[Dataset entries]

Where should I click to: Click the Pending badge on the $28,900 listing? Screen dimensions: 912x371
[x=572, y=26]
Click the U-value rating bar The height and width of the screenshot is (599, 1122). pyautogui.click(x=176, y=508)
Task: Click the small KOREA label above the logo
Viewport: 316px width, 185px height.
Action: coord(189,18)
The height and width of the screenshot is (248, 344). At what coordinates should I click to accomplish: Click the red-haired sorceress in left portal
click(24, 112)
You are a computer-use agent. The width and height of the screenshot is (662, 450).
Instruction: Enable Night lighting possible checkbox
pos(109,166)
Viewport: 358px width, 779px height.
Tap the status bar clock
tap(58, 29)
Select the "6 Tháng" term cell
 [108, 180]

[/Dataset entries]
[Dataset entries]

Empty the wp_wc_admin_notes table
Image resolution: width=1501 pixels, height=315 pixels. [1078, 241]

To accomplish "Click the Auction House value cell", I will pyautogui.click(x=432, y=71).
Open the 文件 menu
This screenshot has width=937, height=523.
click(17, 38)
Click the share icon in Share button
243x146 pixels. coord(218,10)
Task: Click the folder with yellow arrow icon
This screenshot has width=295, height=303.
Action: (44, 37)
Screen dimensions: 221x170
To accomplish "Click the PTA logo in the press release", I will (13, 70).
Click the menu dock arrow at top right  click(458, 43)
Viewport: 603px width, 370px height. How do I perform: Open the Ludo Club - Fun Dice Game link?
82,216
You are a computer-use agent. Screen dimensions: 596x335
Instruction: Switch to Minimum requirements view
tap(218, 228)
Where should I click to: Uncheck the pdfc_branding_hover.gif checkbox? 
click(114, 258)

[/Dataset entries]
[Dataset entries]

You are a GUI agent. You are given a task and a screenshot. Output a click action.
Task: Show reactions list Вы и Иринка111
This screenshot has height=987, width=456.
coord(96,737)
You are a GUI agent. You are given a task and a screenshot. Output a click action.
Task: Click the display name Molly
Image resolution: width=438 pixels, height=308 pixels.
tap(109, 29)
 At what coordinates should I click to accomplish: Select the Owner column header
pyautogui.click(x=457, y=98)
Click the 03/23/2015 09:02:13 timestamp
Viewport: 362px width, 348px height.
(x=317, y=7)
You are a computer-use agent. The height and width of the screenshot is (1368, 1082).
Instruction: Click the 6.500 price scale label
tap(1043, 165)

[/Dataset entries]

Please give an exact copy of the entries above, from the line with "Where should I click to: Click" down to the line with "Task: Click the small", inclusive, and nothing else.

Where should I click to: Click the Pending badge on the $28,900 listing? Screen dimensions: 912x371
[x=572, y=26]
Click the U-value rating bar The height and width of the screenshot is (599, 1122). pyautogui.click(x=176, y=508)
Task: Click the small KOREA label above the logo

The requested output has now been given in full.